--- start of TEXT TO READ ---

Julia for HPC

Julia is, similar to Python and R, a very user oriented, flexible tool for computing and software development. But it appears very easy to be installed and adapted by users. Out of this reason, we do not provide a central julia installation. Still, a lot of questions appear about the usage of Julia on SuperMUC-NG. These are tried to get answered here. If something is missing, please open a service request on our Service Desk!

Generally, the Julia Docu is a good point to obtain help!

Getting started

> module av julia 
----------- /lrz/sys/share/modules/files_sles15/tools -------------
julia/1.5.4  julia/1.6.5_lts  julia/1.7.0  julia/1.7.1  julia/1.7.2 
> module show julia/1.7.2

module-whatis   {Julia: Programming Framework}
> module load julia/1.7.2

We provide some basic modules centrally such as ClusterManagers, MPI, Plots and BenchmarkingTools. If more modules are centrally needed, please open a Service Request. Generally, however, users can load/install own packages (even project specific if needed). So, we try to minimize the number of centrally installed packages in order to avoid version requirement clashes. That's specifically true as Julia allows for a rather complex and dynamic package handling for each project, up to even including complete conda environments.

Installing Julia

The easiest way to get your own Julia into operation is via the download of the binary packages from the Julia Download Site.

Use a SCP client of your choice to upload the downloaded file to your SuperMUC-NG account (scp, pscp, WinSCP, Filezilla, ...).

--- end of TEXT TO READ ---
--- start of PROVIDED DATA ---

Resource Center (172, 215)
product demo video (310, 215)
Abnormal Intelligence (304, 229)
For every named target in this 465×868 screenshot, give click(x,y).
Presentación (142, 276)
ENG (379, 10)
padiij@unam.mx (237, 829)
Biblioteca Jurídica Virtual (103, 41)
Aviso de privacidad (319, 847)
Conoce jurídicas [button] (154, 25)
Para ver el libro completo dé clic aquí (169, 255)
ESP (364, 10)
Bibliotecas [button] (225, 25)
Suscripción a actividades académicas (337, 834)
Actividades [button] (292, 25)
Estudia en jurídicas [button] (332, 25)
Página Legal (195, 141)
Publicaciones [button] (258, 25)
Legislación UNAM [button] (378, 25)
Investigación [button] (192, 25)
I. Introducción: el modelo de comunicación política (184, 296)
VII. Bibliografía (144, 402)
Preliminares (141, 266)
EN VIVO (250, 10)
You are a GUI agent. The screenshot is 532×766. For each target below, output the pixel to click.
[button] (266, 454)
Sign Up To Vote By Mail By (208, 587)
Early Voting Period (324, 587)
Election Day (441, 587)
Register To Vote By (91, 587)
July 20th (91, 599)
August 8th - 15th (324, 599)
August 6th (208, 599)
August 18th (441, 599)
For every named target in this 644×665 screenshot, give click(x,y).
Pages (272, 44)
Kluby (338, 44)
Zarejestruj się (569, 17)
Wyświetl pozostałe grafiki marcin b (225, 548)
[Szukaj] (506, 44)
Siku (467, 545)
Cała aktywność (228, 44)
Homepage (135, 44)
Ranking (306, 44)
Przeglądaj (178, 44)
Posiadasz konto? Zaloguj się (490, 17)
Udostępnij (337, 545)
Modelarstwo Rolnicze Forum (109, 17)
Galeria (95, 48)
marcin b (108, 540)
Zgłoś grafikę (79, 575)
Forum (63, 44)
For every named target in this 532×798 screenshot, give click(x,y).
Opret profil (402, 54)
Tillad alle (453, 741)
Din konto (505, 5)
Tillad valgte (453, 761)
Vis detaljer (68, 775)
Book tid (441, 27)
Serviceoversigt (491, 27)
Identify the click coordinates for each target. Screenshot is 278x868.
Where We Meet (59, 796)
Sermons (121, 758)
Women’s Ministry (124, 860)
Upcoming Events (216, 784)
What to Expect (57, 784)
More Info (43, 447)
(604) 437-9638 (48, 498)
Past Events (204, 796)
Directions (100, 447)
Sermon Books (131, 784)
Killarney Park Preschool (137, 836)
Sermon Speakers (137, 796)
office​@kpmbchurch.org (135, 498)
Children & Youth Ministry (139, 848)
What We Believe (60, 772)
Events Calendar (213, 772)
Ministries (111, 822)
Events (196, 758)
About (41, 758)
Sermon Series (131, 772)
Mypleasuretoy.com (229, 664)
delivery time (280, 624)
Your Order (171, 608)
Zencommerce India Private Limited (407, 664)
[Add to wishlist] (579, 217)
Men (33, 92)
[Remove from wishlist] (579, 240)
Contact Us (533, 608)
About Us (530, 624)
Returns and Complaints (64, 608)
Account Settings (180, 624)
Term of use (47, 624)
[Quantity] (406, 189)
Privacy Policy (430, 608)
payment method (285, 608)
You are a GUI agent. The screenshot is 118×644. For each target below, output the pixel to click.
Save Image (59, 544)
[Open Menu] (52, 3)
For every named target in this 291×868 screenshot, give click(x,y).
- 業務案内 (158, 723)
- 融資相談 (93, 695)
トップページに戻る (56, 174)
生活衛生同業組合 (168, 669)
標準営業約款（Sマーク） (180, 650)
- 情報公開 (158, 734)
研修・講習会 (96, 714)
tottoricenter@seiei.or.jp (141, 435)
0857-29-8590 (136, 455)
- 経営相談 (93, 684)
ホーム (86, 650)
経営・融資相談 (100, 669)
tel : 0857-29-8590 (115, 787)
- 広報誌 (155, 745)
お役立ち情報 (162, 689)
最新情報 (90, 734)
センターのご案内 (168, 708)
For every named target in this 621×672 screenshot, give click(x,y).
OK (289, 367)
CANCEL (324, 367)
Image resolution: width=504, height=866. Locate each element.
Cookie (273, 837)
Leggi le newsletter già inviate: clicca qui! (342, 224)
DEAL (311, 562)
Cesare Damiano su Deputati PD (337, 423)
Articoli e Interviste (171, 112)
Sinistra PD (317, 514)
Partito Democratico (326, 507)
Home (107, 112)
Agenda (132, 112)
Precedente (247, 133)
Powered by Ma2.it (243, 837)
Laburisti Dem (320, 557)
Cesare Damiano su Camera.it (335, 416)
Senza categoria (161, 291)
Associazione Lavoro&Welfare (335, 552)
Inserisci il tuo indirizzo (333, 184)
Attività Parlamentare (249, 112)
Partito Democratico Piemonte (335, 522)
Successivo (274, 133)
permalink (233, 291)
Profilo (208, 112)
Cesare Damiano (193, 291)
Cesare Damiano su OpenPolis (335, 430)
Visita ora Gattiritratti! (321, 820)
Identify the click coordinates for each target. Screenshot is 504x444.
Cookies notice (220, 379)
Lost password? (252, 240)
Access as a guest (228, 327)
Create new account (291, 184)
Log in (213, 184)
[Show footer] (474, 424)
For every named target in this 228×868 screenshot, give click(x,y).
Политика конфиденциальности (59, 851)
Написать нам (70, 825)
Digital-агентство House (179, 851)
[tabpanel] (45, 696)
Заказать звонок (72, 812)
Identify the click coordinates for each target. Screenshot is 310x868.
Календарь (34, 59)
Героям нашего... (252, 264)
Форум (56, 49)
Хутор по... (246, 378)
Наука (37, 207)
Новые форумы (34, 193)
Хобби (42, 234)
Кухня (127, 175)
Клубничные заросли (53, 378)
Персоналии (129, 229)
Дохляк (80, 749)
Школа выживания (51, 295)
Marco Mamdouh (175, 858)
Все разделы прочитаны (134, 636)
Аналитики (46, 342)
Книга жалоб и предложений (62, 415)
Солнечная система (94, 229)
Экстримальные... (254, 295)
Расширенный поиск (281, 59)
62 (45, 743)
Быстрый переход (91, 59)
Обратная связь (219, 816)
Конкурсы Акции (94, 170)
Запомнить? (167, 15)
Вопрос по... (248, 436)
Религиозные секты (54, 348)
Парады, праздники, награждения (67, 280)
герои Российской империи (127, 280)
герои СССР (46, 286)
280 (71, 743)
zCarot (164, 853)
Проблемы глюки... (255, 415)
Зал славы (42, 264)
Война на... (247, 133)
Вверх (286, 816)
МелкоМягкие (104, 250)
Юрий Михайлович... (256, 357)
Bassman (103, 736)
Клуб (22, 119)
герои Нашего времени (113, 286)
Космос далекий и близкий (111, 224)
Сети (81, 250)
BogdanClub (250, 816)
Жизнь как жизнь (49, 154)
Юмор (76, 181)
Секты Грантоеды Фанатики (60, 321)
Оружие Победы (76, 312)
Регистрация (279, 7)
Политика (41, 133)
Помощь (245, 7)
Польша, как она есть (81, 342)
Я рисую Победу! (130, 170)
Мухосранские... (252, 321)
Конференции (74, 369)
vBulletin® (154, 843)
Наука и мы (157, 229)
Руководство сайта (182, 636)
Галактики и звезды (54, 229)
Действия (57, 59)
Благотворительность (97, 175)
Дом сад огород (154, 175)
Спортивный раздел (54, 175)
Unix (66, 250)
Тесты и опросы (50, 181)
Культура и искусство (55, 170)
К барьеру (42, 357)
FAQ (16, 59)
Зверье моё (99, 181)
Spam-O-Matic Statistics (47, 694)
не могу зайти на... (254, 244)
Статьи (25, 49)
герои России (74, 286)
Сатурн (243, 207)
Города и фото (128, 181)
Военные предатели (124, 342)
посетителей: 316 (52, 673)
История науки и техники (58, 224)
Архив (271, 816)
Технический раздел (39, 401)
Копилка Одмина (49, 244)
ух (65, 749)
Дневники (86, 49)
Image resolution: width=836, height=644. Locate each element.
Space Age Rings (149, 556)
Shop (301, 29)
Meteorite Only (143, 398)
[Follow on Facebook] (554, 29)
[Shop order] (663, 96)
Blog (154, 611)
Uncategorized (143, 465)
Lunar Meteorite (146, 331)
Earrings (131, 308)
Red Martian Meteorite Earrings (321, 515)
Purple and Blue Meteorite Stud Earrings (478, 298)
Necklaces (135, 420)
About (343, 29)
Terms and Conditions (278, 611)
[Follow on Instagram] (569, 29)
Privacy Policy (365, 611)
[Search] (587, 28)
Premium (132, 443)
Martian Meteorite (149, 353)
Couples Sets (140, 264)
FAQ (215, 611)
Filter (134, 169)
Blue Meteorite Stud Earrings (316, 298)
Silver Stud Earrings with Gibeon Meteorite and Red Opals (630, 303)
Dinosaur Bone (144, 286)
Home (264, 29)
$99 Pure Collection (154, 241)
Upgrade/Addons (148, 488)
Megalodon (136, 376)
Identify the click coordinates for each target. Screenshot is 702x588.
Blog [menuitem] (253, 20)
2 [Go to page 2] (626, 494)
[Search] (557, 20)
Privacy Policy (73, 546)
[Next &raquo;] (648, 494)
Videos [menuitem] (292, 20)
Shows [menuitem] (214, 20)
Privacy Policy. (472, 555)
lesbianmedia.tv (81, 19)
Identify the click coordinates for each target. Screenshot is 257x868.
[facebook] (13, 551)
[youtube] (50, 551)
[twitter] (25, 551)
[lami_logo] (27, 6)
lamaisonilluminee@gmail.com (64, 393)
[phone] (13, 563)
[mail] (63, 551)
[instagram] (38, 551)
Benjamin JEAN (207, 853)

--- end of PROVIDED DATA ---

> _REQUEST A_: Can you reproduce, word for word, the passage of the Julia for HPC page that opens with the words "We provide some" and closes with "Julia Download Site."?
> _REQUEST B_: According to the Julia for HPC page, which packages are provided centrally?
Rely only on the Julia for HPC page for your answers.

> _SOLUTION A_:
We provide some basic modules centrally such as ClusterManagers, MPI, Plots and BenchmarkingTools. If more modules are centrally needed, please open a Service Request. Generally, however, users can load/install own packages (even project specific if needed). So, we try to minimize the number of centrally installed packages in order to avoid version requirement clashes. That's specifically true as Julia allows for a rather complex and dynamic package handling for each project, up to even including complete conda environments.

Installing Julia

The easiest way to get your own Julia into operation is via the download of the binary packages from the Julia Download Site.

> _SOLUTION B_: ClusterManagers, MPI, Plots and BenchmarkingTools.